>> BEGIN

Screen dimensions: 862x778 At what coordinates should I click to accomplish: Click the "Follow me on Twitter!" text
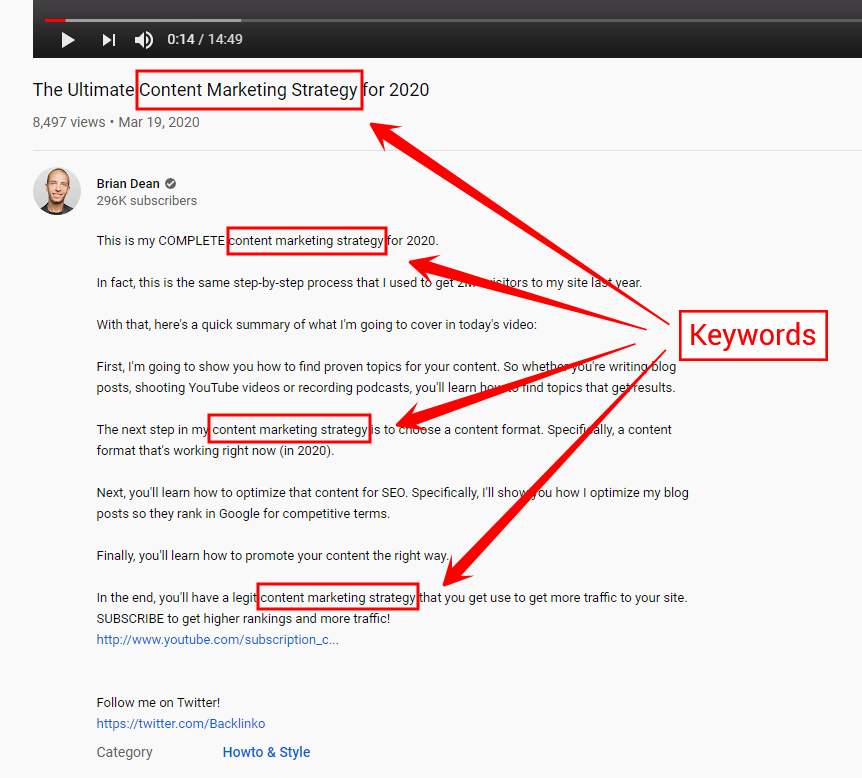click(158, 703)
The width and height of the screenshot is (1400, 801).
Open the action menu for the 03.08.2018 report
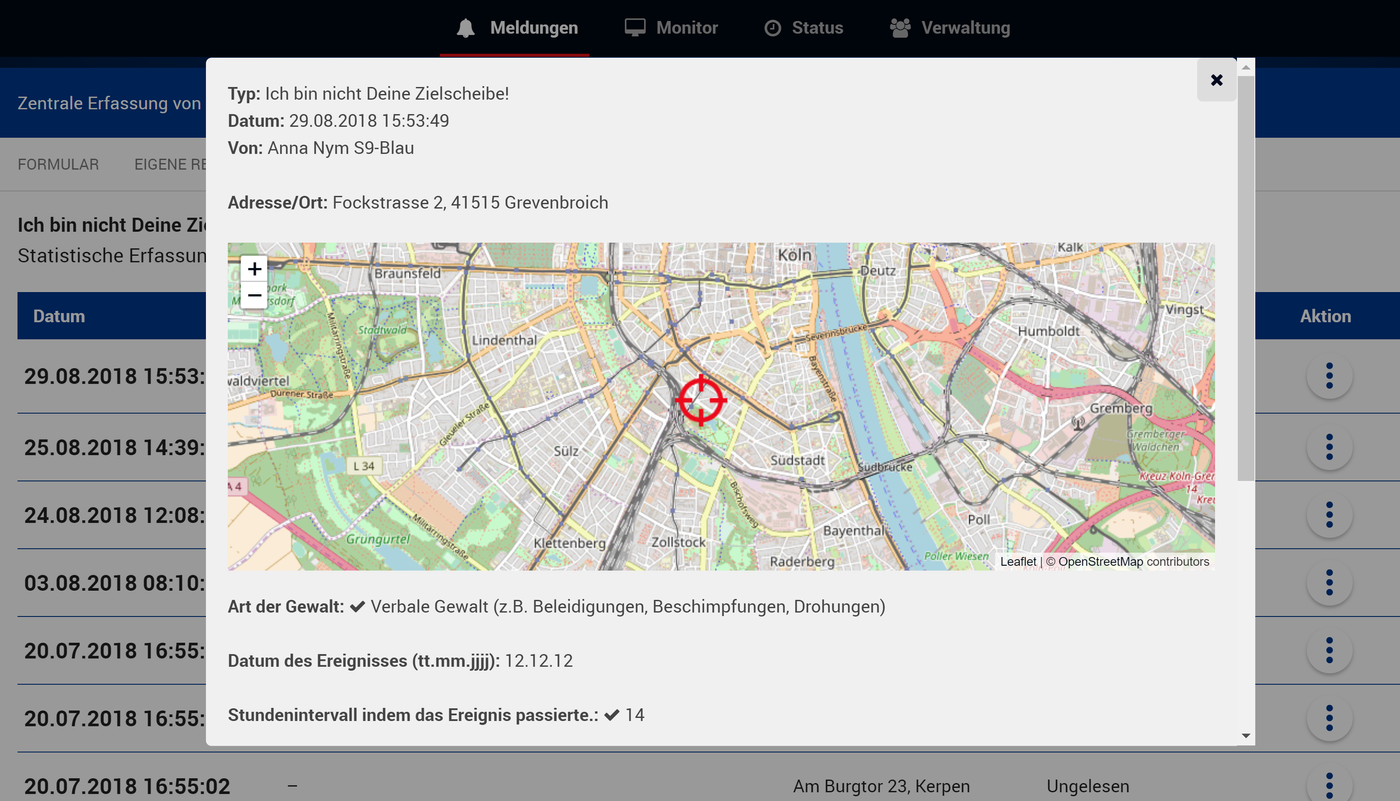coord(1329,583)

>> END
>> BEGIN

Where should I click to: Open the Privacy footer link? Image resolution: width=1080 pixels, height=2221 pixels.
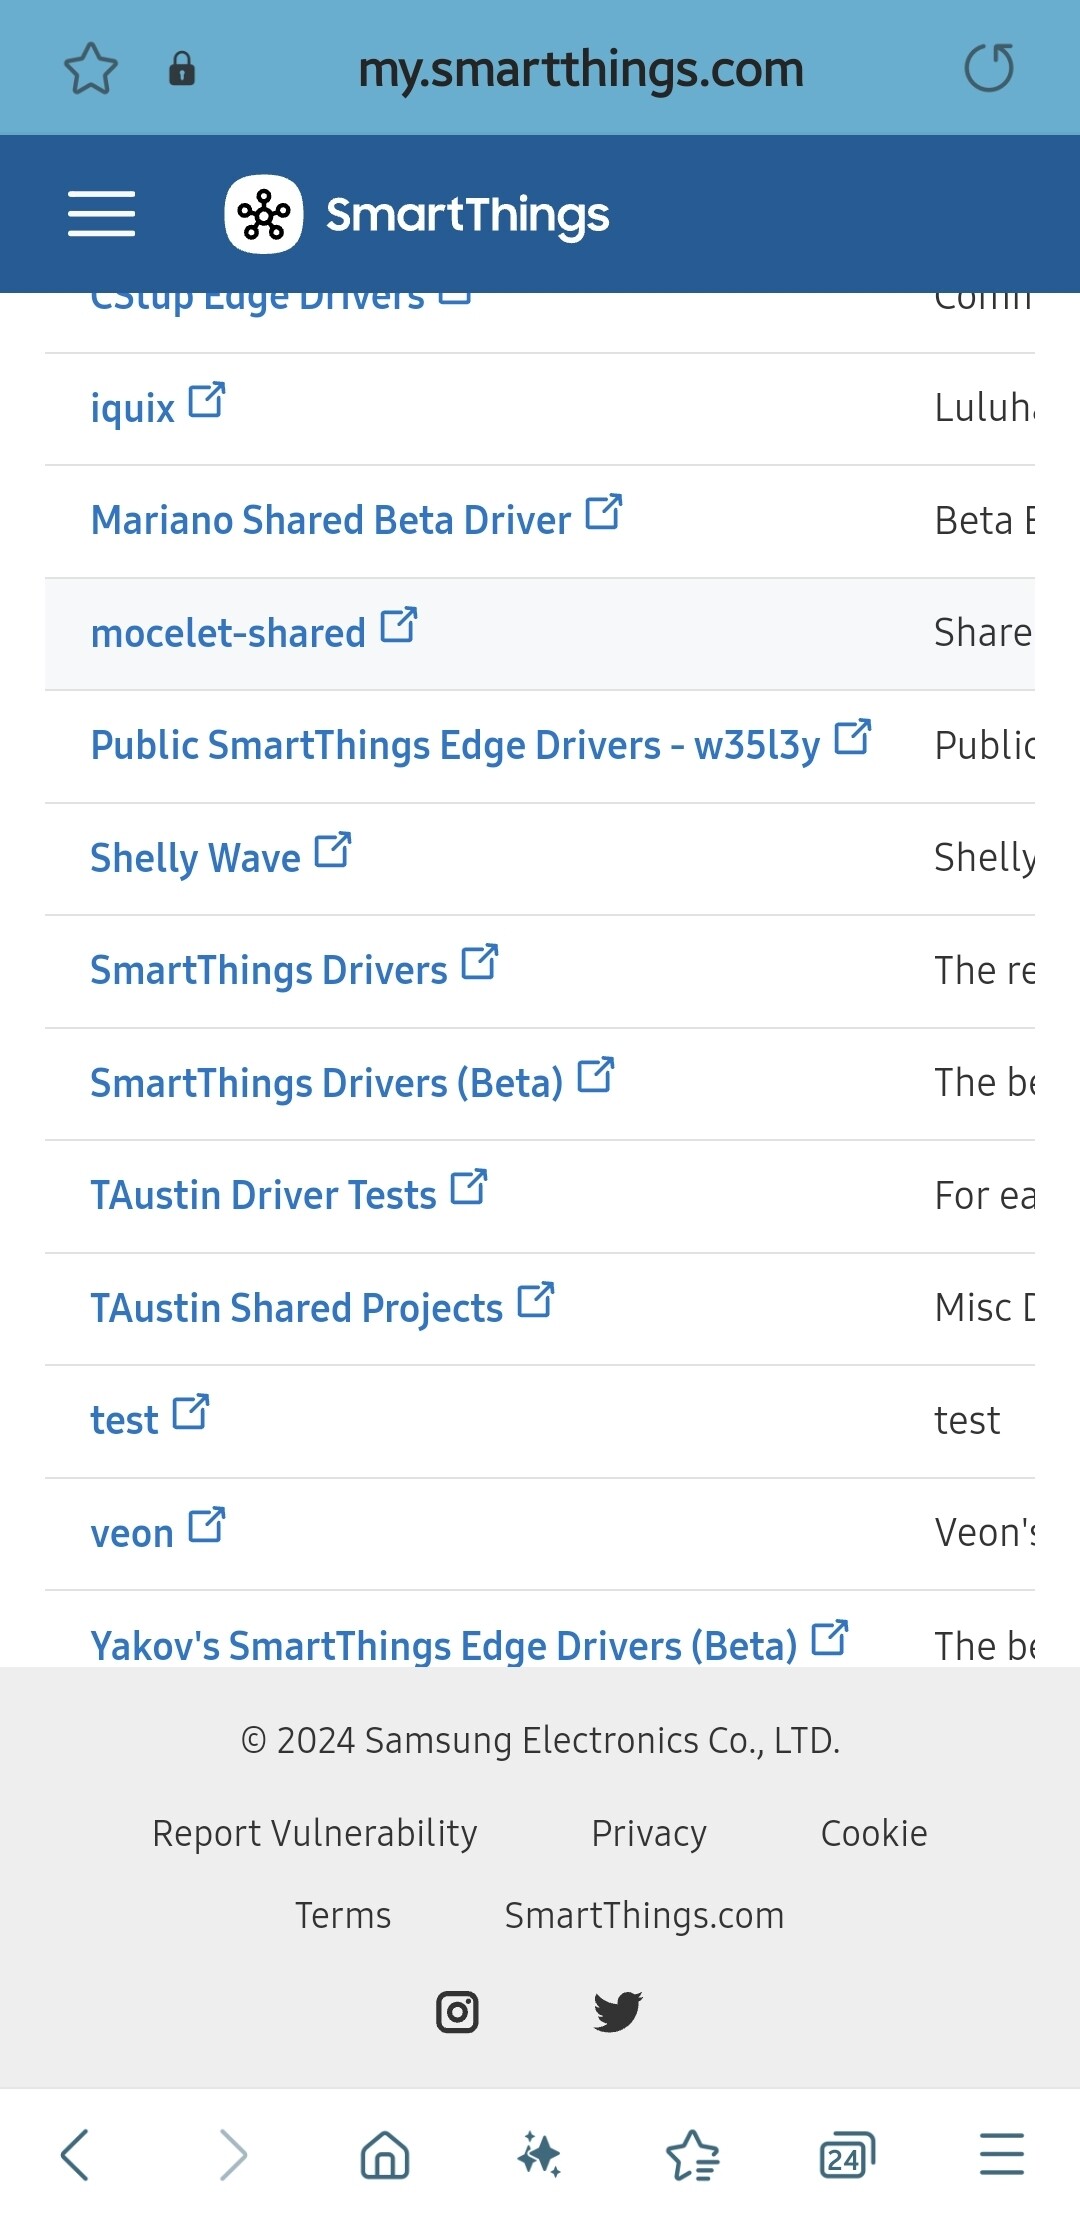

>> END

### Task details
In the data, please swap "action menu" for "options menu" in the part that opens with the line containing "The width and" and closes with the line containing "coord(1329,583)", leaving everything else unchanged. Give back only those lines, without the pictures.

### Exercise result
The width and height of the screenshot is (1400, 801).
Open the options menu for the 03.08.2018 report
coord(1329,583)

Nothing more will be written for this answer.